# JOB
Can you reproduce each of the following records word for word?
##########
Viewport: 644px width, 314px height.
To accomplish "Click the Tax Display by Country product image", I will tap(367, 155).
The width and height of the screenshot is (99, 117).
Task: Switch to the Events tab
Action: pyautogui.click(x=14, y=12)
##########
# EXERCISE ANSWER
Viewport: 644px width, 314px height.
To accomplish "Click the Tax Display by Country product image", I will tap(367, 155).
The width and height of the screenshot is (99, 117).
Task: Switch to the Events tab
Action: pyautogui.click(x=14, y=12)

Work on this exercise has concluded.